La storia della famiglia Di Biasi, considerata il braccio destro del clan dei Giuliano nei quartieri spagnoli, vive negli anni ’80 il suo periodo di maggiore voga.
Tuttavia, il loro predominio nel quartiere è stato sempre in bilico e minacciato dal clan Russo.
Nel 1999 il capoclan, Domenico Russo, detto “Mimì dei cani”, storico riciclatore di Rolex rubati, fu freddato per aver osato mettersi in proprio nel commercio di droga, mal protetto dalle sue amicizie con i boss dell’Alleanza di Secondigliano.
La morte di “Mimì dei cani” fu vendicata con l’assassinio del padre dei fratelli Di Biasi, Francesco, dopo appena tre mesi.

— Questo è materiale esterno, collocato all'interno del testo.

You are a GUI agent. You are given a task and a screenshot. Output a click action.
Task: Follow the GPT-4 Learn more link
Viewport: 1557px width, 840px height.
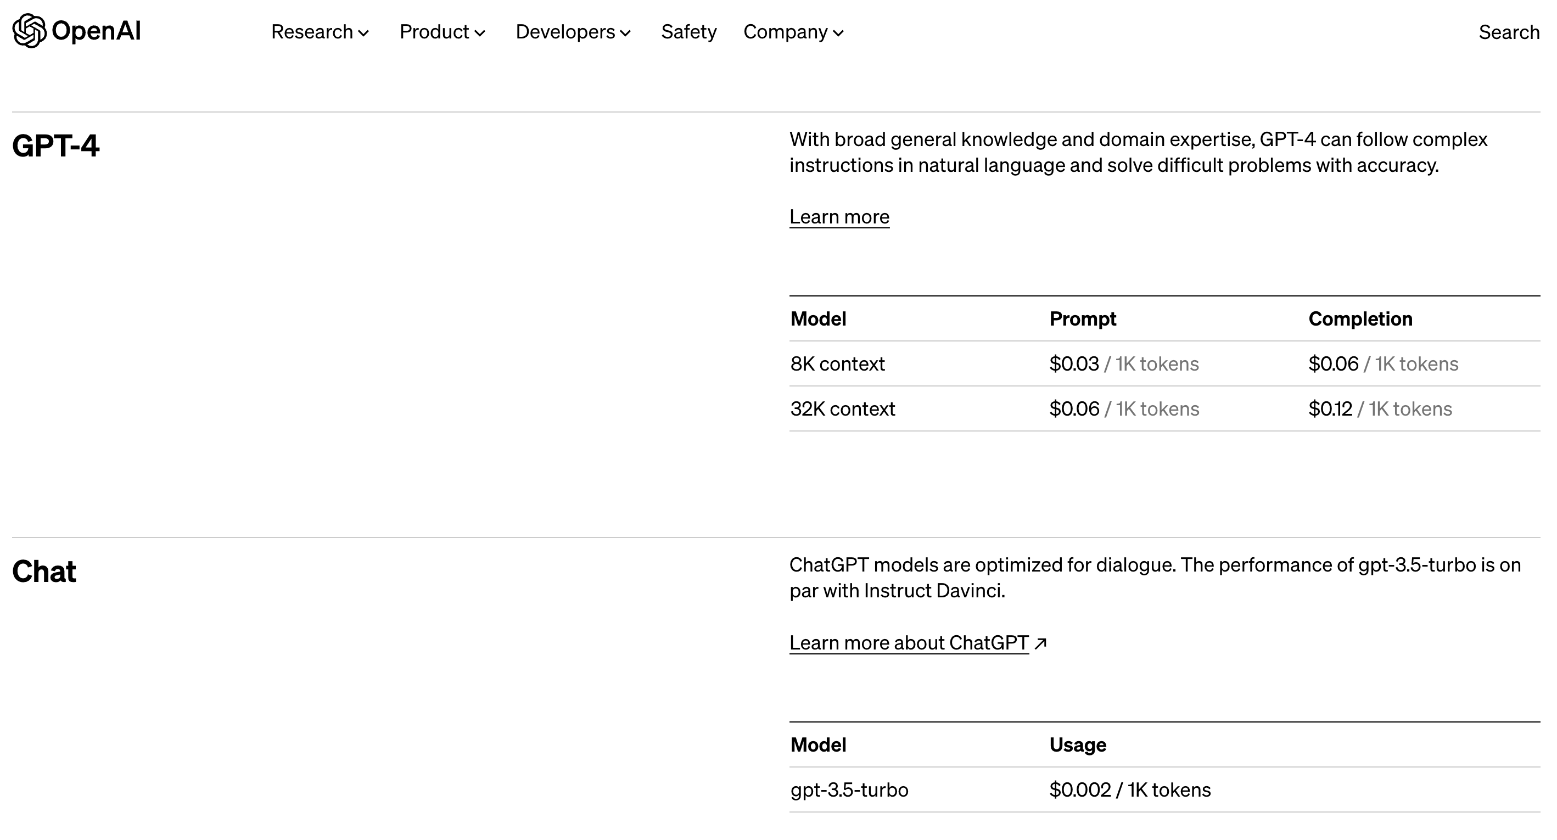[x=839, y=216]
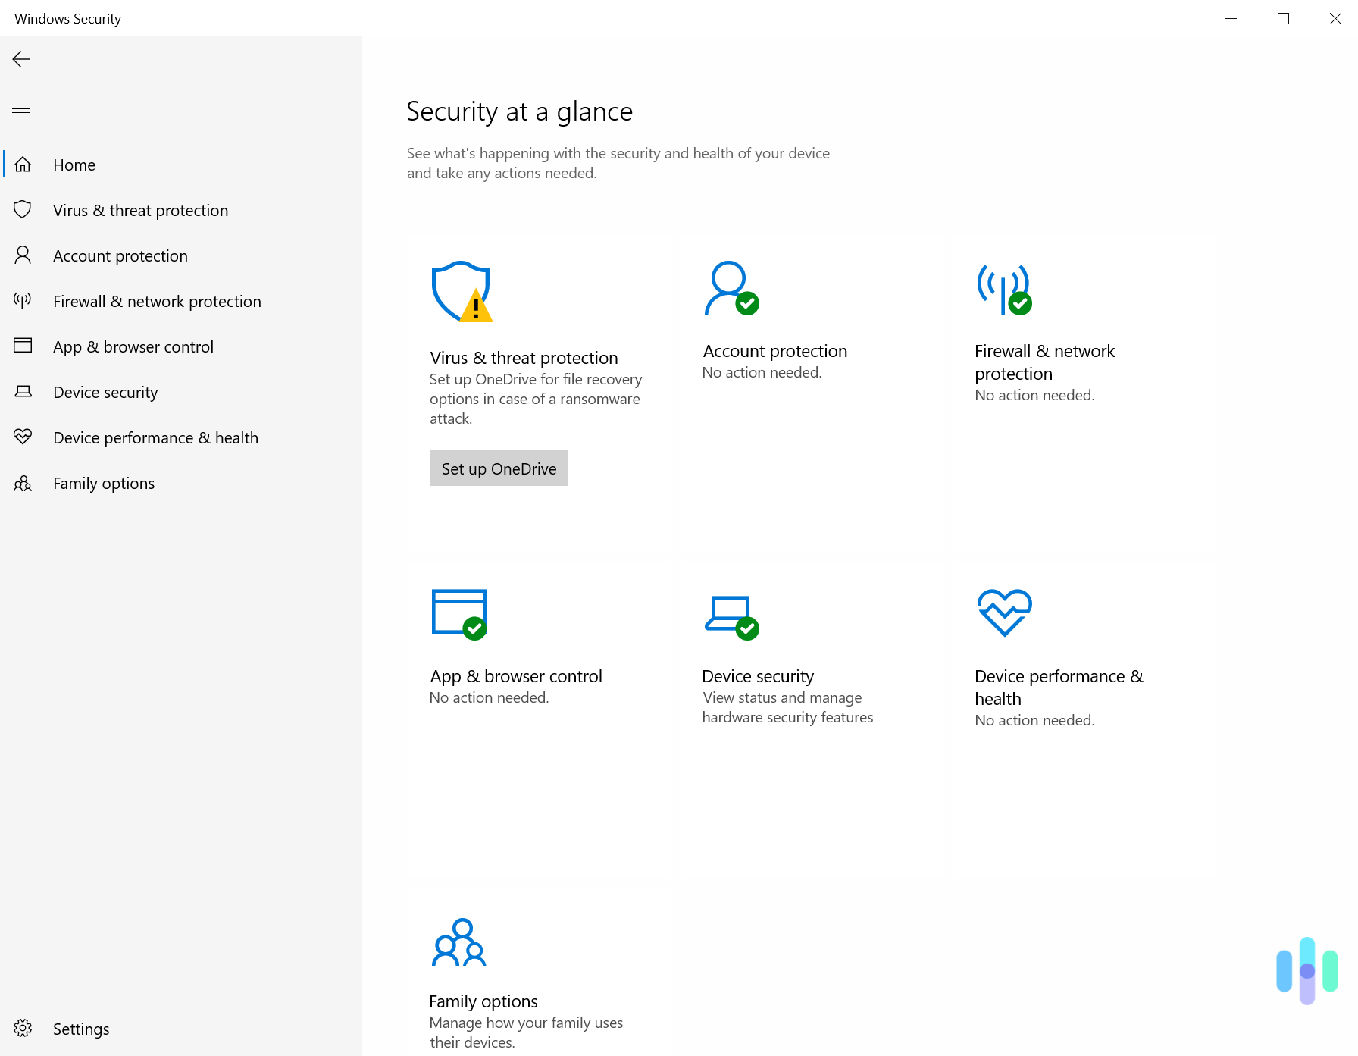Screen dimensions: 1358x1056
Task: Click the Set up OneDrive button
Action: tap(499, 468)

Nel 2000, l’ennesimo “botta e risposta” infervora il regolamento di conti in corso: Antonio Di Biasi, soprannominato Pavesino da una parte, e Maurizio Russo, dall’altra.

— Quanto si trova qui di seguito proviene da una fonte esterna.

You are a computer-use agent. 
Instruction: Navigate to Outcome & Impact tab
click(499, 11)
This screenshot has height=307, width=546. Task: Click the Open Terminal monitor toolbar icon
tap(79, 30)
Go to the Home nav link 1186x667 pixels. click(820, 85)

Nel luglio 2008, tuttavia, è stata la legge ad infliggere il colpo più duro al clan.
Infatti, sono finiti dietro le sbarre: Luigi Di Biasi, suo fratello Renato, Sergio Parmiggiano, Ciro Saporito, Luciano Boccia, Ciro Piccirillo, Massimiliano Artuso, Giuseppe e Salvatore Scala.

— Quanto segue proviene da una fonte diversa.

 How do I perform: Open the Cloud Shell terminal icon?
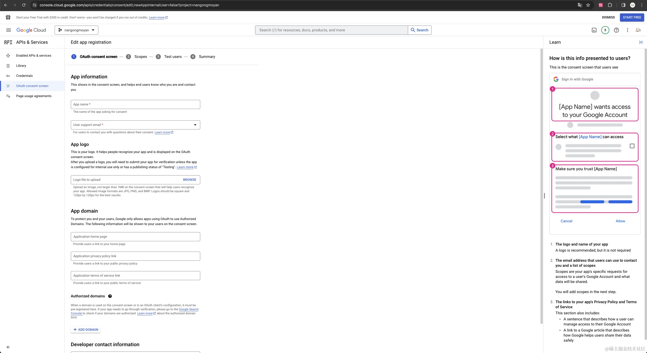[594, 30]
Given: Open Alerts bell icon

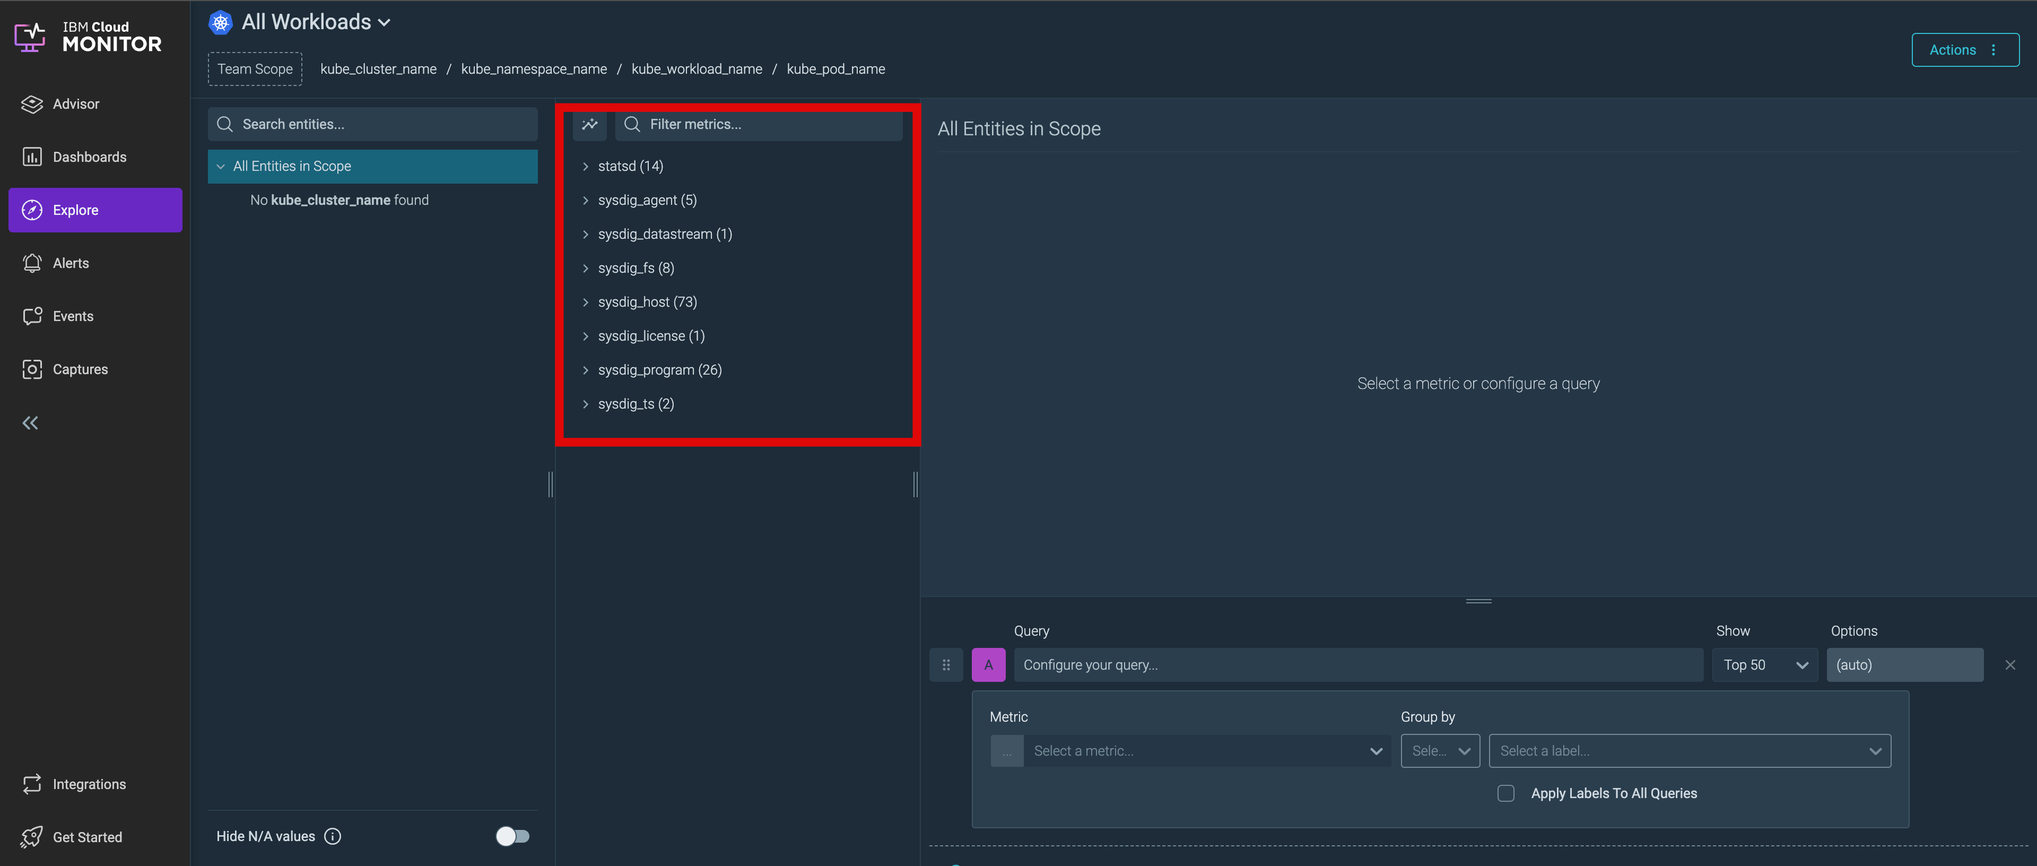Looking at the screenshot, I should point(32,263).
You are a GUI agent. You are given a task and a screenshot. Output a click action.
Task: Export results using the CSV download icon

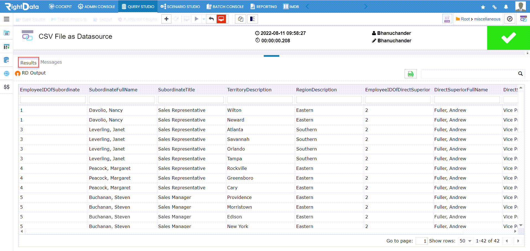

Per tutti scattò l’accusa di associazione per delinquere di stampo camorristico mentre in 7 rispondono di omicidio: Mario Di Biasi, Massimiliano Artuso, Luciano Boccia, Luigi Cangiano, Sergio Parmiggiano e Ciro Saporito (questi ultimi due imputati anche nel processo di primo grado sul ‘voto inquinato’ delle elezioni amministrative della primavera del 2006) e Vincenzo Gallozzi (scarcerato ad agosto per indulto, detto “’o figlio do’ musichiere”, nel frattempo pentitosi).
L’unico ad uscire pulito dal processo è stato Salvatore Di Biasi, le accuse contro di lui si sono rivelate infondate.
Quest’oggi, si riapre il sipario sugli intrecci camorristici legati alla famiglia Di Biasi.
Una ballerina in un night napoletano e il suo convivente sono stati denunciati per calunnia, riportando alla luce nuovi verbali che scardinano il contenuto di una sentenza che tiene in cella due imputati condannati per omicidio.
Si tratta di nuovi elementi emersi in relazione all’omicidio di Francesco Di Biasi, il cosiddetto «patriarca» della famiglia dei «faiano», ucciso nel ’99 ai Quartieri.
Un caso che sembrava chiuso, alla luce della sentenza definitiva che condanna a 20 anni di reclusione i due cugini omonimi Umberto Di Meglio.
Centrale, nell’inchiesta che porterà agli arresti dei Di Meglio, la testimonianza di una donna tunisina legata sentimentalmente a un parente della famiglia Di Biasi che, pentita, rivela: «Ad uccidere il boss dei Quartieri Spagnoli è stato mio figlio».